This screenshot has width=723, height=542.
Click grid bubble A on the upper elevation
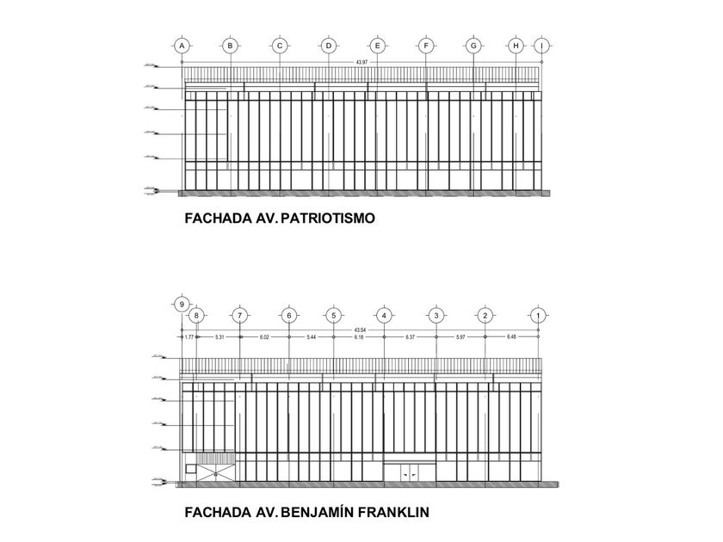(181, 46)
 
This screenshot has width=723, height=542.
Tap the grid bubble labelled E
(377, 46)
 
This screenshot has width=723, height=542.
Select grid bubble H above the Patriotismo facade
(516, 46)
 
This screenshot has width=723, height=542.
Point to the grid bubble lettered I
(541, 46)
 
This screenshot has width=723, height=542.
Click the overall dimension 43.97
(362, 63)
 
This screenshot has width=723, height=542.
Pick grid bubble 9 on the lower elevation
(181, 304)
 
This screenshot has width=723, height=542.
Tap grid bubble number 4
(384, 316)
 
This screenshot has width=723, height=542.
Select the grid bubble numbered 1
(537, 316)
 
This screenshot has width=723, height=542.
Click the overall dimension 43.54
(360, 330)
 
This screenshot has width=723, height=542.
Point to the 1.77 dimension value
(189, 336)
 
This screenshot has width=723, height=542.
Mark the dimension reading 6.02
(265, 336)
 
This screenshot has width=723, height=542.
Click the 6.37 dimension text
(411, 336)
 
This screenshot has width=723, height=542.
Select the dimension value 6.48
(512, 336)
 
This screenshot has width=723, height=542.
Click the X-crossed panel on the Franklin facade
(216, 470)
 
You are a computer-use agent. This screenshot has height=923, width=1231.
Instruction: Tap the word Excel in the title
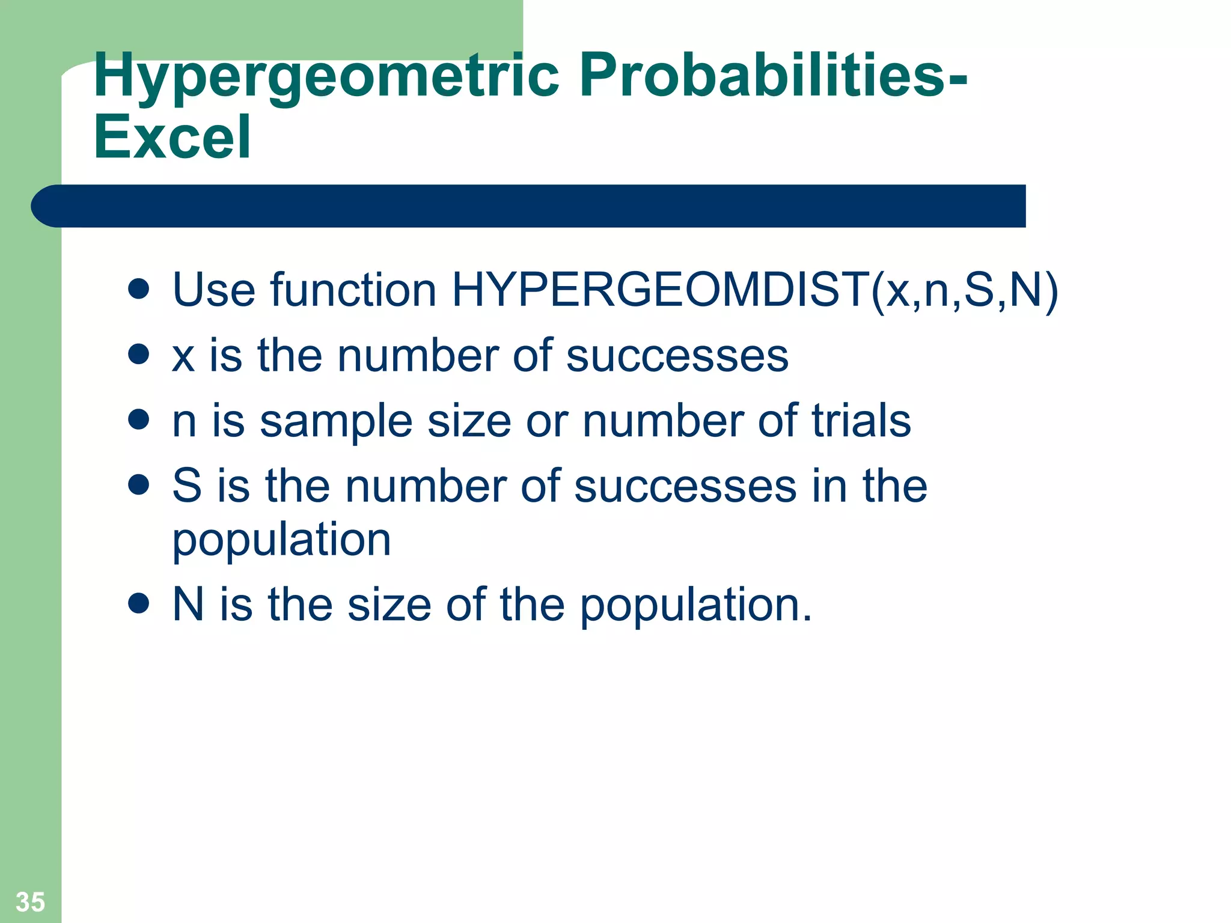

▶ _Your instructions_
Rewrite every one of the items above with "grid bubble" changed to "grid marker" wherever it occurs, keeping all other text unchanged. Omit the pictures from your answer.

▶ _Response to the exercise_
This screenshot has width=723, height=542.
Click grid marker A on the upper elevation
(181, 46)
 
This screenshot has width=723, height=542.
Tap the grid marker labelled E
(377, 46)
 
This screenshot has width=723, height=542.
Select grid marker H above the Patriotismo facade
(516, 46)
 
This screenshot has width=723, height=542.
Point to the grid marker lettered I
(541, 46)
 
This screenshot has width=723, height=542.
Click the overall dimension 43.97
(362, 63)
 
This screenshot has width=723, height=542.
Pick grid marker 9 on the lower elevation
(181, 304)
 
This screenshot has width=723, height=542.
Tap grid marker number 4
(384, 316)
 
This screenshot has width=723, height=542.
Select the grid marker numbered 1
(537, 316)
 
This screenshot has width=723, height=542.
Click the overall dimension 43.54
(360, 330)
 
This screenshot has width=723, height=542.
Point to the 1.77 dimension value
(189, 336)
 
This screenshot has width=723, height=542.
Mark the dimension reading 6.02
(265, 336)
 
This screenshot has width=723, height=542.
Click the 6.37 dimension text
(411, 336)
 
This screenshot has width=723, height=542.
Select the dimension value 6.48
(512, 336)
 
This screenshot has width=723, height=542.
Click the X-crossed panel on the Franklin facade
(216, 470)
 
You are a computer-use agent. This screenshot has height=923, width=1231.
Instruction: Tap the word Excel in the title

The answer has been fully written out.